» Exercise inputs:

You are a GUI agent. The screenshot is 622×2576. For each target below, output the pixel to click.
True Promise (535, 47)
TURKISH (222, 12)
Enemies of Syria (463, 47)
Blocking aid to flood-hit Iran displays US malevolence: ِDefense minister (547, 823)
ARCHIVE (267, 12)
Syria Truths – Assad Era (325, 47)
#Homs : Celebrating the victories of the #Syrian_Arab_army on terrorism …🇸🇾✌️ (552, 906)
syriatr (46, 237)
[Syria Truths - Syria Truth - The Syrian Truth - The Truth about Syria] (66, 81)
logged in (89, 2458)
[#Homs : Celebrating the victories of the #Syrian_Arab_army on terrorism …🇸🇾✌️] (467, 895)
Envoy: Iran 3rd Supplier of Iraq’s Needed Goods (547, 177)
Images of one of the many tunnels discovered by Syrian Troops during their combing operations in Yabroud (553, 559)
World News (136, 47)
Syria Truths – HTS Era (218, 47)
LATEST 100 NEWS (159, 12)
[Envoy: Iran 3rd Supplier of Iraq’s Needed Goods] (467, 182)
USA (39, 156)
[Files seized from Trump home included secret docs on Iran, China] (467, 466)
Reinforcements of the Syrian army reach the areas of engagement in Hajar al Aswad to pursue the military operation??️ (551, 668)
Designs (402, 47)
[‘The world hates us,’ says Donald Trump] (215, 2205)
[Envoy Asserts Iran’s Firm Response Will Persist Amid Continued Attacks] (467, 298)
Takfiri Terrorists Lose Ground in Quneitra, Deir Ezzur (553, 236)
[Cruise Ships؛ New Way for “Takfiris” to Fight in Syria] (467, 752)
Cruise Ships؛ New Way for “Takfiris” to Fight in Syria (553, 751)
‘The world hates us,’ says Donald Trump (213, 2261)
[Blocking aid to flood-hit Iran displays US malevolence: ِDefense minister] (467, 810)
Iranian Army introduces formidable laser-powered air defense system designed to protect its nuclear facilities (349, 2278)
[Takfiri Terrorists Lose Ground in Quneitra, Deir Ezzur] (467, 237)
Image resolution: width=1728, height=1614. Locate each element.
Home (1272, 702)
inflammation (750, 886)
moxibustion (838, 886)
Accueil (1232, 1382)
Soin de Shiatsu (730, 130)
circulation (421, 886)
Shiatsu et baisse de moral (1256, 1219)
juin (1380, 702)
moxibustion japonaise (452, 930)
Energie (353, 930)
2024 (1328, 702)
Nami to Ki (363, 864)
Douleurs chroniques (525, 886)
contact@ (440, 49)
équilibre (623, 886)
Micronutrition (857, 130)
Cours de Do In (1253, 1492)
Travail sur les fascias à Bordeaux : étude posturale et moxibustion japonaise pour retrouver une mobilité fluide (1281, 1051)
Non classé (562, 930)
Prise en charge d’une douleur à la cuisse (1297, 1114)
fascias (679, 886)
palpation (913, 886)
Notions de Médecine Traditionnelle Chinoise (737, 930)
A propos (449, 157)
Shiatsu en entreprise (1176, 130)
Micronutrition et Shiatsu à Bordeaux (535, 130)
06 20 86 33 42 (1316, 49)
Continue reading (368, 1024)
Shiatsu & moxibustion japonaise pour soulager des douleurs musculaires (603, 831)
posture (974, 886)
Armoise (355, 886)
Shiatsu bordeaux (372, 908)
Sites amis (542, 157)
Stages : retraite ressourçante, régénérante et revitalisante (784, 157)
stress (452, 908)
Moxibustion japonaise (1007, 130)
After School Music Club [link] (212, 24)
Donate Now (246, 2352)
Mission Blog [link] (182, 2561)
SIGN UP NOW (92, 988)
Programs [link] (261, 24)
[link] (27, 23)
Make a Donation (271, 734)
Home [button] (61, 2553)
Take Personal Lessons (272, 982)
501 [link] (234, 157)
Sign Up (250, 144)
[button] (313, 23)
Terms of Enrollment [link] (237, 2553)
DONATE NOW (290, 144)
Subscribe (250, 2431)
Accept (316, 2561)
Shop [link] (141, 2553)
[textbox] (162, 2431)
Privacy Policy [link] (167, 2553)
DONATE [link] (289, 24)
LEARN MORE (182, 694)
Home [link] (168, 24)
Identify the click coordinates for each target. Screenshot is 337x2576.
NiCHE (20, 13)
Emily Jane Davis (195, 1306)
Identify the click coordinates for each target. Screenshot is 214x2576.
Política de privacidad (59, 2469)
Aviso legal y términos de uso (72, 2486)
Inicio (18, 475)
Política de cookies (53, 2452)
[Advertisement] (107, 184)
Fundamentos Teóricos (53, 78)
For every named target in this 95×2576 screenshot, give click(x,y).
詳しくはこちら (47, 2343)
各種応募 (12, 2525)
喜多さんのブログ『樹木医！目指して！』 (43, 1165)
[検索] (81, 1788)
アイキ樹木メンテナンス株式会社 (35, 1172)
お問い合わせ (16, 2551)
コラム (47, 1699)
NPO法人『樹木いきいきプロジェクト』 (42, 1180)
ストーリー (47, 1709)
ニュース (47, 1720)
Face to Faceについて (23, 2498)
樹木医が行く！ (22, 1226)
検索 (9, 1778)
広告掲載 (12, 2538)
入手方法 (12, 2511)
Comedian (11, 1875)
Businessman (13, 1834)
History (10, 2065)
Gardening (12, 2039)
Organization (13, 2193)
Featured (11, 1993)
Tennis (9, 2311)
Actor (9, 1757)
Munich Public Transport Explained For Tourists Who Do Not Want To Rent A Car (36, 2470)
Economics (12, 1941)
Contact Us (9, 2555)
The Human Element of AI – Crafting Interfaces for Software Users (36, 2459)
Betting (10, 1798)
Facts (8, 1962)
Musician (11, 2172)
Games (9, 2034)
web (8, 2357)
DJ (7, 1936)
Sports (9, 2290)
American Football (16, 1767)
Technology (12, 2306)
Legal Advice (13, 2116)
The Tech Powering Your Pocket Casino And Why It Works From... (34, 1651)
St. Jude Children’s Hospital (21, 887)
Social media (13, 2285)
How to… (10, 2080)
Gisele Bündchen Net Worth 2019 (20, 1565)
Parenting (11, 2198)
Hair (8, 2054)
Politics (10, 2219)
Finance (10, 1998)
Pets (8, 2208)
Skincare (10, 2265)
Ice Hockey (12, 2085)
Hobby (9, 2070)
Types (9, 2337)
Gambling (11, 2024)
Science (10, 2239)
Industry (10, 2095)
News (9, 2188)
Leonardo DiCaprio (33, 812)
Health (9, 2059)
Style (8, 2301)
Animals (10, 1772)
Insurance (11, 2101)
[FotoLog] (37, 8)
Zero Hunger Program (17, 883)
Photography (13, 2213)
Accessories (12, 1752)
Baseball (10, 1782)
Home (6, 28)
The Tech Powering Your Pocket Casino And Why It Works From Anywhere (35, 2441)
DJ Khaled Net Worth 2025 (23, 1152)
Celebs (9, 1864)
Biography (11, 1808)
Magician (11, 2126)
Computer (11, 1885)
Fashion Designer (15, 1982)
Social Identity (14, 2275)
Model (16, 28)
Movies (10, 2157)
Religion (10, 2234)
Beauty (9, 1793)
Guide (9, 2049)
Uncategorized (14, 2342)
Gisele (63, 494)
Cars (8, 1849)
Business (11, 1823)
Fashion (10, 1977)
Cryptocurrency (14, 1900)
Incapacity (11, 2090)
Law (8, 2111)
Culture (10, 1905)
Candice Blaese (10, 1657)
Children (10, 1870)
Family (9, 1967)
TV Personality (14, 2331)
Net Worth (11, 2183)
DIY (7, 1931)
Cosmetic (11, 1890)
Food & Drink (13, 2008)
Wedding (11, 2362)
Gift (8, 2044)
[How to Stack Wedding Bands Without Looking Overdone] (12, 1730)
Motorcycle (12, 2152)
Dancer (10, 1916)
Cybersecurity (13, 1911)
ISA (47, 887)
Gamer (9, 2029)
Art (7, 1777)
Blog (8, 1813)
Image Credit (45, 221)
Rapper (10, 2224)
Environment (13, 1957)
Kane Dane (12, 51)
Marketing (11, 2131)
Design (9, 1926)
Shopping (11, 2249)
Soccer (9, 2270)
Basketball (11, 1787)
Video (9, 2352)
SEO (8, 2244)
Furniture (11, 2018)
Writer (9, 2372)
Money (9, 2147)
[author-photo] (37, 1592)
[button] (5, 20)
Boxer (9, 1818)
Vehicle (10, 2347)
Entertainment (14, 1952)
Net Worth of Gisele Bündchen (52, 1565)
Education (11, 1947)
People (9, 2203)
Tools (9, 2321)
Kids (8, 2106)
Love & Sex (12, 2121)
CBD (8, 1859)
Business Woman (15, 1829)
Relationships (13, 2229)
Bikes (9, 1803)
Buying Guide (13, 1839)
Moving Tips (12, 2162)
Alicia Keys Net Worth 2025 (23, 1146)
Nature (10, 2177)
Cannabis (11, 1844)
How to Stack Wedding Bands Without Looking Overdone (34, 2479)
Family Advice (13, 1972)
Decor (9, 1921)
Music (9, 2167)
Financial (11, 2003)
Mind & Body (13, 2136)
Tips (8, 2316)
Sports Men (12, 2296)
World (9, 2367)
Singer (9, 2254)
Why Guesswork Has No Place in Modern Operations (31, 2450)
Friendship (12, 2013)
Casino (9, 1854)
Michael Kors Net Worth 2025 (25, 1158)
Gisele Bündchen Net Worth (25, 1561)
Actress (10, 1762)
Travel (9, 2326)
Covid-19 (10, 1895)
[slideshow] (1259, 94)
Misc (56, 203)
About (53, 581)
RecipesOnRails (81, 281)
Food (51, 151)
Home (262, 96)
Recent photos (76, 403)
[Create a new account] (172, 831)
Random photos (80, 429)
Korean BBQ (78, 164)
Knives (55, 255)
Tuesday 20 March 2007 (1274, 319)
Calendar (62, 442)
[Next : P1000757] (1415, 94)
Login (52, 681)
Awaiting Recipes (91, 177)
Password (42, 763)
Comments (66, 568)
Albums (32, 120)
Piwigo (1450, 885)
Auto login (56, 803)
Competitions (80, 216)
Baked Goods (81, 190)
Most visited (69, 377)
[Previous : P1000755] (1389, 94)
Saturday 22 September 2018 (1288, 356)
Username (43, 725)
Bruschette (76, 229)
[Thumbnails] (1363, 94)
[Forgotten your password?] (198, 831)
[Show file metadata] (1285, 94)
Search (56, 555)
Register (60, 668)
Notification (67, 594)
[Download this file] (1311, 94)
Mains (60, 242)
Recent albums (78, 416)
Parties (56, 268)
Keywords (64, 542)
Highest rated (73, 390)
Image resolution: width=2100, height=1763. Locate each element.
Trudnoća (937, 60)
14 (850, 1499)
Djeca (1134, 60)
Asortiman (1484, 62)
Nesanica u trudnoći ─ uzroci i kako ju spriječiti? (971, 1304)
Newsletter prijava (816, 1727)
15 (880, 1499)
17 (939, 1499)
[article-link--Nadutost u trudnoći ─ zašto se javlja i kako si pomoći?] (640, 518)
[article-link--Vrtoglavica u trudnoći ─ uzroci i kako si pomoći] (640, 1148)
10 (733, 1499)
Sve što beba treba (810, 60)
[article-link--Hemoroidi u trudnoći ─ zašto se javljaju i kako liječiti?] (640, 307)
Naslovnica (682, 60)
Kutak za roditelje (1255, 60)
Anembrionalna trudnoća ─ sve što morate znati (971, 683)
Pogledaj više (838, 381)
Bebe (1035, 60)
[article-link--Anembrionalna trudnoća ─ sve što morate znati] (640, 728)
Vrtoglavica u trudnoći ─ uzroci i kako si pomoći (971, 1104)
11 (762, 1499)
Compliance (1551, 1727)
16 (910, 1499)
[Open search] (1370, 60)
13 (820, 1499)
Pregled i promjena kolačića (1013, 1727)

» Work request: Scan the entries above for the line containing "Furniture (11, 2018)", and copy it and all lines after it exactly, down to and including the line containing "Casino (9, 1854)".

» Exercise answer:
Furniture (11, 2018)
Writer (9, 2372)
Money (9, 2147)
[author-photo] (37, 1592)
[button] (5, 20)
Boxer (9, 1818)
Vehicle (10, 2347)
Entertainment (14, 1952)
Net Worth of Gisele Bündchen (52, 1565)
Education (11, 1947)
People (9, 2203)
Tools (9, 2321)
Kids (8, 2106)
Love & Sex (12, 2121)
CBD (8, 1859)
Business Woman (15, 1829)
Relationships (13, 2229)
Bikes (9, 1803)
Buying Guide (13, 1839)
Moving Tips (12, 2162)
Alicia Keys Net Worth 2025 (23, 1146)
Nature (10, 2177)
Cannabis (11, 1844)
How to Stack Wedding Bands Without Looking Overdone (34, 2479)
Family Advice (13, 1972)
Decor (9, 1921)
Music (9, 2167)
Financial (11, 2003)
Mind & Body (13, 2136)
Tips (8, 2316)
Sports Men (12, 2296)
World (9, 2367)
Singer (9, 2254)
Why Guesswork Has No Place in Modern Operations (31, 2450)
Friendship (12, 2013)
Casino (9, 1854)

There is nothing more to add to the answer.